Insulin, glucagon, and eicosanoids are discussed, and their activities are accurately stated; the underlying premise of The Zone is that food should be viewed as a prescription drug that is intended to induce the desired hormonal response throughout the day.
According to Sears, the obesity crisis in America is since eating a lot of carbohydrates triggers a biological mechanism that significantly lowers the blood sugar level. This mechanism is insulin, and because there is so much insulin, sugars are cleared from the blood so quickly that people feel hungry again after a brief period.
“At 12, you eat a huge lunch that’s primarily carbohydrates. You’re already hungry again by 3 o’clock. You are consuming more carbs. The basic idea is that carbs are broken down into sugars that cause the release of insulin, which in turn sends some of the sugar to our muscles for energy and stores the rest as fat; Sears’ theory takes this a step further and explains why you feel hungry again by 7 o’clock.
To get into the “Zone,” you must eat 3 grams of protein for every 4 grams of carbohydrate at each meal and snack, with no more than 5 hours in between. The author provides meal plans and food lists that adhere to this ratio. He also differentiates between carbohydrates with high and low glycemic indexes, which measures how quickly the carbohydrate raises blood sugar.

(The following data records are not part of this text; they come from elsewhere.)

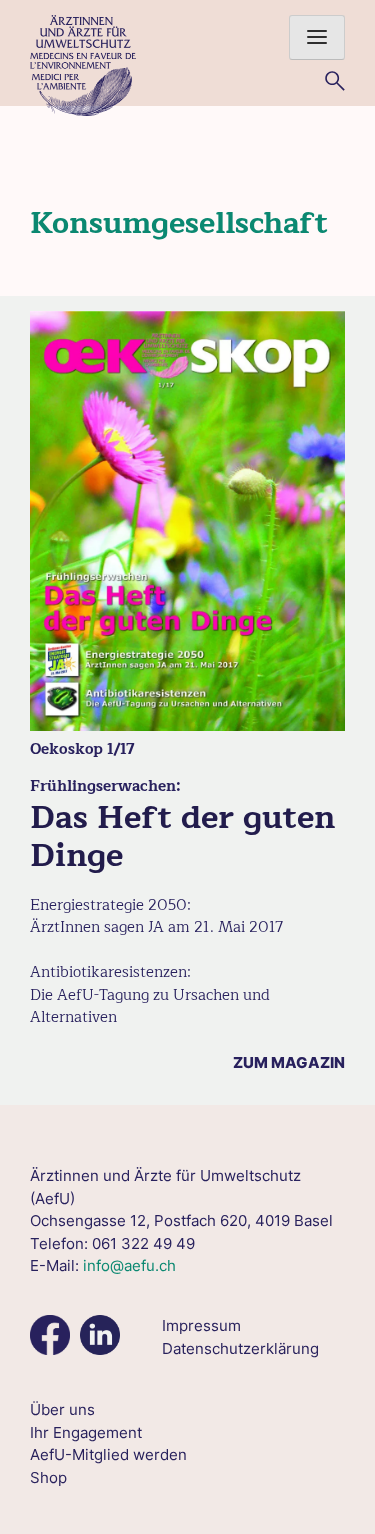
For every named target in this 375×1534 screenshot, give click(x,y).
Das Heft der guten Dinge (182, 836)
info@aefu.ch (129, 1265)
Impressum (201, 1325)
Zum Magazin (289, 1062)
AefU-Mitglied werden (108, 1454)
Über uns (62, 1409)
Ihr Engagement (86, 1432)
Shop (48, 1477)
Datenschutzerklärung (240, 1348)
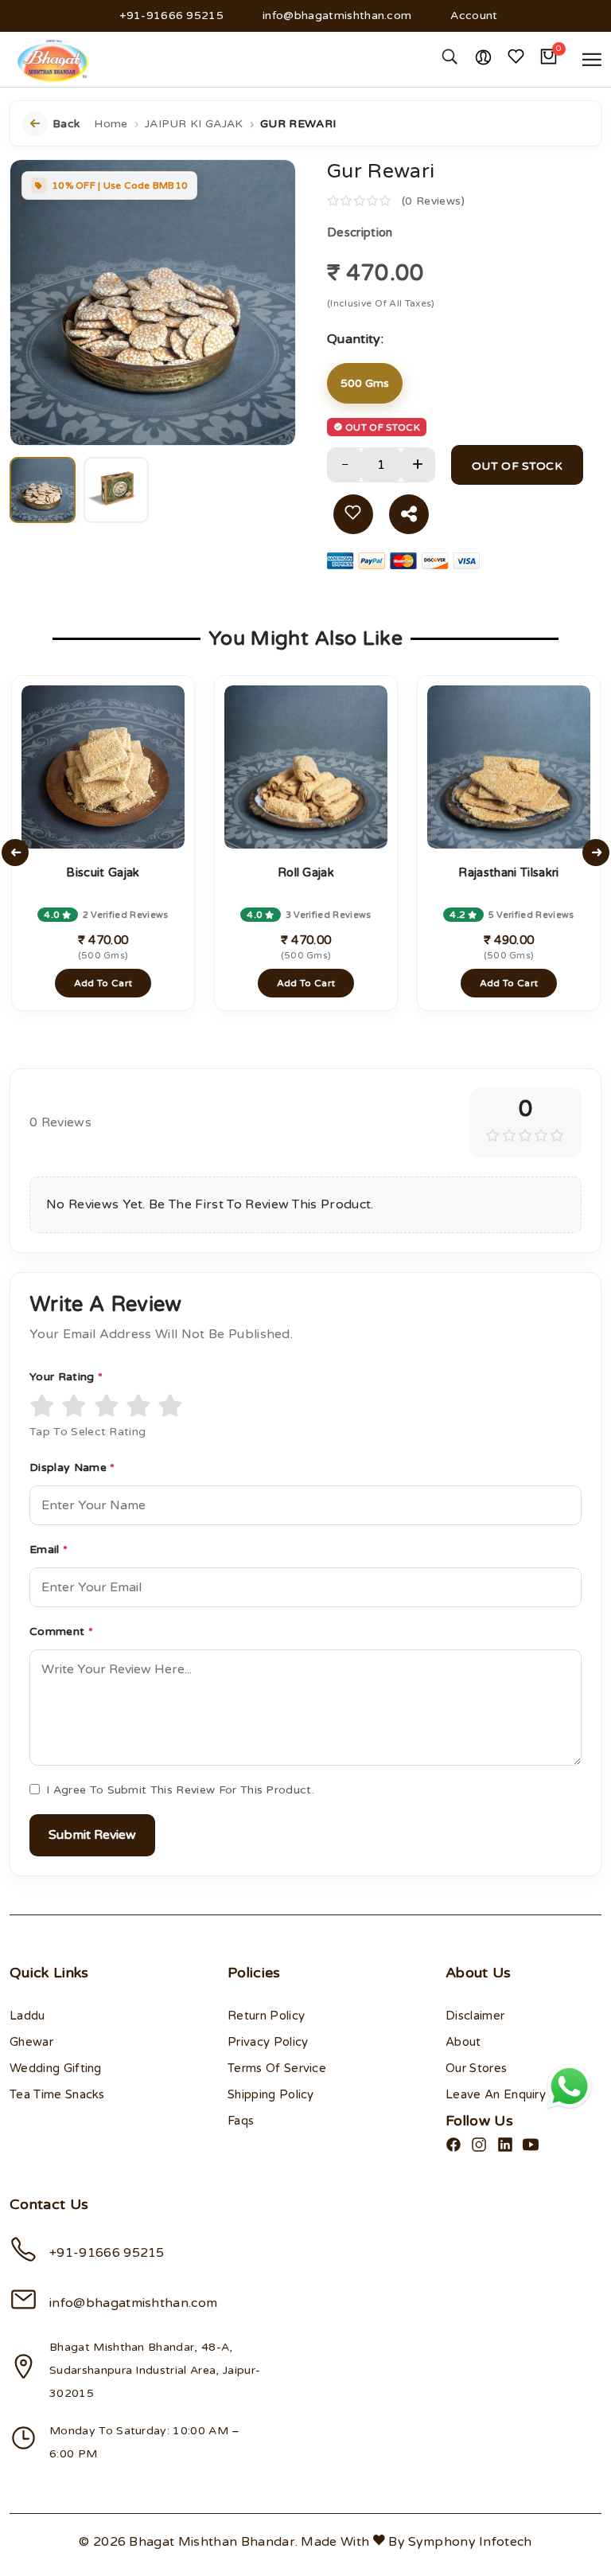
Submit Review (92, 1835)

The calculated protein requirement should not be exceeded, and meals containing protein should be spaced throughout the day to prevent increased insulin levels caused by protein digestion. This would result in a calorie restriction for the day, as protein has a finite value, and carbohydrate and fat intake are measured by protein intake.
The second half of the book elaborates on the role of eicosanoid activity in the beneficial effects of the Zone diet on a wide range of health issues.
The author provides excellent scientific explanations for why eating too many carbohydrates leads to fat storage. The entire design of the Zone diet is explained in a very scientific fashion as well; however, there is a severe lack of evidence to support it.